* [WORK TASK]:
Return all lines below containing the word "will".

Stored dataset items

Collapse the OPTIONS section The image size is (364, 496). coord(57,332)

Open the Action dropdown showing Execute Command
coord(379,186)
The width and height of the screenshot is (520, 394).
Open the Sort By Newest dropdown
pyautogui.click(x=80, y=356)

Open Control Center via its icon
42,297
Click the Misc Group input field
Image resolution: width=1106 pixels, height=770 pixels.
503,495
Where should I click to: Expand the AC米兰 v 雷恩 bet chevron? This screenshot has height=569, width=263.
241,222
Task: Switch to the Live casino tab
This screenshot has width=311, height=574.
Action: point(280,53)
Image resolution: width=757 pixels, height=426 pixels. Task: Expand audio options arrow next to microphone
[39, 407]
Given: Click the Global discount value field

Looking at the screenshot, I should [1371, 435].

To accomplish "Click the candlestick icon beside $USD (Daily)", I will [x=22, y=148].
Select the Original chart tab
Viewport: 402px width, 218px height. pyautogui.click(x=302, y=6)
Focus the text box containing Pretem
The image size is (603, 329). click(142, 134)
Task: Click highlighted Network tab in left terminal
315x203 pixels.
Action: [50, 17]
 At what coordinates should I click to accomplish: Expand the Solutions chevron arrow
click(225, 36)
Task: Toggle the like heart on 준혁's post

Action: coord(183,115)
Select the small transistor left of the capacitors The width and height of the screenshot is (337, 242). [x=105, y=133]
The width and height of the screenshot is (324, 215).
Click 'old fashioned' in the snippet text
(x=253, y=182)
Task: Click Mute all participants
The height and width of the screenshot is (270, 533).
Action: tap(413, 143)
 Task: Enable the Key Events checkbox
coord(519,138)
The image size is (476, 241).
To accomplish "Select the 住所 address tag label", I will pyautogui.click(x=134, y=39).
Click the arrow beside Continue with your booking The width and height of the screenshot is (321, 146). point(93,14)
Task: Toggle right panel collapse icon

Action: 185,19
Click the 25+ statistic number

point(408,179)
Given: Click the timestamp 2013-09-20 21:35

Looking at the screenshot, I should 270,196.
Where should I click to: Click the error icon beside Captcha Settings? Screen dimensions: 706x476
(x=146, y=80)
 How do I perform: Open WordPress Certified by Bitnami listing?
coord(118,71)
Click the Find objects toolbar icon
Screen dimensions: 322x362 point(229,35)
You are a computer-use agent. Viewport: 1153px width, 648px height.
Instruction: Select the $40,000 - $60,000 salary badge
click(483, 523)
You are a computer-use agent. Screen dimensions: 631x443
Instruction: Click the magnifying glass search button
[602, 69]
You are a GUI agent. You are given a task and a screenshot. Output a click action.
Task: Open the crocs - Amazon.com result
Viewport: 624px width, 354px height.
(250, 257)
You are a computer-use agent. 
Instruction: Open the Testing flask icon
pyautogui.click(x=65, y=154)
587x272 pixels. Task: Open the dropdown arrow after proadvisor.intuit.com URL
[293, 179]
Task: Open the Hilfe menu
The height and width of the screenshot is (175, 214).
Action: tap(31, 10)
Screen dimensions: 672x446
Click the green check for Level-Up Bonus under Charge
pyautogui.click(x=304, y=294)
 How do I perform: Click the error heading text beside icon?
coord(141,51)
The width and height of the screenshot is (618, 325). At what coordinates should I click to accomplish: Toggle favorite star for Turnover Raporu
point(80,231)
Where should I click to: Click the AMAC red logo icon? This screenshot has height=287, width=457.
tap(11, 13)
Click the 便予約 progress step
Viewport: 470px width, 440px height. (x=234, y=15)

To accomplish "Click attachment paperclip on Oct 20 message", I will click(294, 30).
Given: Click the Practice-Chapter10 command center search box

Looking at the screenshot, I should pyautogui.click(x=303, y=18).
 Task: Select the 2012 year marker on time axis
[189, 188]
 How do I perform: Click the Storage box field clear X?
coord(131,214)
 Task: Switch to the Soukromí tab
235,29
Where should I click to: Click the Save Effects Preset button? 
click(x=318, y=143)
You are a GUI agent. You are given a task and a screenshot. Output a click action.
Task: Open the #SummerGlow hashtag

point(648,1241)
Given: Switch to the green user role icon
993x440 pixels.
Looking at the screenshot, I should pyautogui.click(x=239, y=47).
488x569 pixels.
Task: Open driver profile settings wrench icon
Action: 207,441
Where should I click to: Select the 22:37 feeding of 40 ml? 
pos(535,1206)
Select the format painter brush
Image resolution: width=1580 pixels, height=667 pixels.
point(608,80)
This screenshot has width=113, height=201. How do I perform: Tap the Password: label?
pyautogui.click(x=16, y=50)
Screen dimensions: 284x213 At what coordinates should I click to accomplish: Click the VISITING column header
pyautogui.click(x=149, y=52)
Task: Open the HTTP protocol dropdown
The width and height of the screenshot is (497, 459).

* [EXERCISE SOLUTION]:
To accomplish "Click the candlestick icon beside $USD (Daily)", I will [x=22, y=148].
To accomplish "Select the 住所 address tag label", I will pyautogui.click(x=134, y=39).
To accomplish "Click attachment paperclip on Oct 20 message", I will click(294, 30).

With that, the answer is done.